昨日(7月27日)と今日(7月28日)に開催された日本銀行の金融政策決定会合において、金融緩和の事実上の修正が決定されました。具体的には、長期金利(10年物の日本国債)の目標を事実上、0.5%から1.0%に引き上げました。「事実上」というのは、表向きは0.5%のまま、と言いながら指値オペは1.0%としたことです。これにより、長期金利は1.0%に収斂することになるでしょう。
 これまでは、日本銀行が0.25%なり0.5%で買ってくれるという確信があったから金融機関はある意味、安心して法外な安い金利で取引できたわけです。それが、いきなり1.0%で買います、つまり0.5%では買いません、値下げします、ということなので、金融市場としてはビックリでしょう。
 これまで、植田日銀総裁は、日銀総裁になる前の大学教授のときから、金融政策にサプライズはダメ、コミュニケーションが大事と言ってきました。今回の金融政策の修正は、サプライズそのものです。これまで、金融緩和を修正を全面否定し示唆するような話は一切ありませんでした。それでも、ロジカルに考えれば金融緩和の継続は限界を越えているから修正が必要、植田総裁はロジカルな思考の持ち主、ならば早晩、金融政策は修正されるだろう、という見方はありました。結局、今回の金融政策の修正は騙し討ちのようなものでした。金融政策において、騙し討ちはよろしくないと言ってきたことも含めての騙し討ちです。
 とはいえ、植田総裁を責める気はありません。それだけこの10年の金融緩和は矛盾だらけでどうにもならなくなっているということの現れだと考えるからです。
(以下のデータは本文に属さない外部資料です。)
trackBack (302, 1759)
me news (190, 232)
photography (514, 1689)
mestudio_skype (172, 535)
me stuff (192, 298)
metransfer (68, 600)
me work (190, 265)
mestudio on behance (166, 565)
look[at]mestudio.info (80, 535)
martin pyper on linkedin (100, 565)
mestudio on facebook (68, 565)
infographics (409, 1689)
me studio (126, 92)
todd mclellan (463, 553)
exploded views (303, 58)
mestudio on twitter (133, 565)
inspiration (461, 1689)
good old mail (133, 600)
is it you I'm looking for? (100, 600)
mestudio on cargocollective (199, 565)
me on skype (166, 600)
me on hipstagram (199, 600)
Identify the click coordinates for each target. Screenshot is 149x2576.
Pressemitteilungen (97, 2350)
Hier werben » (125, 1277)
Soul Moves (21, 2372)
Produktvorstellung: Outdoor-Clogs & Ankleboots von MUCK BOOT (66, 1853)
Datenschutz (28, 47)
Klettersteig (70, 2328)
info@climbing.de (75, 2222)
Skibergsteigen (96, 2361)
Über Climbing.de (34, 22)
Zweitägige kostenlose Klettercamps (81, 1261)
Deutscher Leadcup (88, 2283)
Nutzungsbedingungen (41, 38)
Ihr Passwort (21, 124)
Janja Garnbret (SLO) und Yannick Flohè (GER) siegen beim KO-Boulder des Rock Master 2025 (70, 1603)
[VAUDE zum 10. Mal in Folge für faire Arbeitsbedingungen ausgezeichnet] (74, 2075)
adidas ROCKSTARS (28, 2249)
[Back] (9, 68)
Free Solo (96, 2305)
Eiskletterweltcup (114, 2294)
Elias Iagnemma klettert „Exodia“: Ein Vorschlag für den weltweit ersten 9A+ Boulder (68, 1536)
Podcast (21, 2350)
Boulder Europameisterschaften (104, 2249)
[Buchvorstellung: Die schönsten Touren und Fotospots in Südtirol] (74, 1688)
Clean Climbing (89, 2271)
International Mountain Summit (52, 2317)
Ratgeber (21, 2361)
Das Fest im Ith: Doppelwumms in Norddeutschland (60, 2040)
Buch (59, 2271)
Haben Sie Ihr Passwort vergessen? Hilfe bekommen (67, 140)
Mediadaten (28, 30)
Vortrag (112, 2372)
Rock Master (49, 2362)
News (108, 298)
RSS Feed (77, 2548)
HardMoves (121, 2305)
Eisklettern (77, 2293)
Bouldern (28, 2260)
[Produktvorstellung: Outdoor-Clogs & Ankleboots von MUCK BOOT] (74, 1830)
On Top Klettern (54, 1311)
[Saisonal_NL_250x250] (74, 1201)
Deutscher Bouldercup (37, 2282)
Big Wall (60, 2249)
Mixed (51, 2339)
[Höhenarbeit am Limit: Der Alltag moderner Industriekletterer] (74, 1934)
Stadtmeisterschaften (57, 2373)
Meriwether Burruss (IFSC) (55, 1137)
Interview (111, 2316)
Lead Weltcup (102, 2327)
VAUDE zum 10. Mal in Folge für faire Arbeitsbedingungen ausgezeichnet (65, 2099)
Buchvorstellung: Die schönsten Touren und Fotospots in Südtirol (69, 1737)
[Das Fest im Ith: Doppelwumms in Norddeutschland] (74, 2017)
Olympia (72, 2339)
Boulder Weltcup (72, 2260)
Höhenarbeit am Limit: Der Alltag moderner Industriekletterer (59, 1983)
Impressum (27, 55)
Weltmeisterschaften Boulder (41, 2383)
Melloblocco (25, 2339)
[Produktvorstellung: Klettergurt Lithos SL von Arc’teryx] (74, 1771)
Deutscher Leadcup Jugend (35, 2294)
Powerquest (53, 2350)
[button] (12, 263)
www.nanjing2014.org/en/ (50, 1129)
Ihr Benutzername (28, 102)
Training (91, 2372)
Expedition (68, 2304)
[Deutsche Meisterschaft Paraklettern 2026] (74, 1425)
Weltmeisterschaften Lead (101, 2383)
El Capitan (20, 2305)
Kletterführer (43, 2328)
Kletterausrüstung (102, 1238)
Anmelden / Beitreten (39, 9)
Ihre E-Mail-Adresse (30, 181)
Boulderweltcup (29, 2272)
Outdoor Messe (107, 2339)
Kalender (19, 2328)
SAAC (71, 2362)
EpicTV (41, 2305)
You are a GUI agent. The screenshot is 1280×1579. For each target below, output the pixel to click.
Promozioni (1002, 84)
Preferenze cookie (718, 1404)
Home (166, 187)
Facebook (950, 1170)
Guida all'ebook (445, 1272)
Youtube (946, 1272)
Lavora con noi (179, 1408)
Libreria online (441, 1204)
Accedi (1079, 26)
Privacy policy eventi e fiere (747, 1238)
 ただし、長期金利の目標を引き上げると、様々な分野でその効果ができています。財政には、利払いの増加、民間金融機関には債券の含み損、日本銀行も債券の実質的な含み損が発生します。500兆円超の日本国債を保有する日本銀行では、0.25%→0.5%の引上げで約9兆円の実質的な含み損が発生しました。今回は0.5%→1.0%の金利上昇となれば20兆円ぐらいの実質的な含み損で実質的な債務超過に陥ります。これが債券市場や為替市場にどのような影響を与えるのか、注視する必要があります。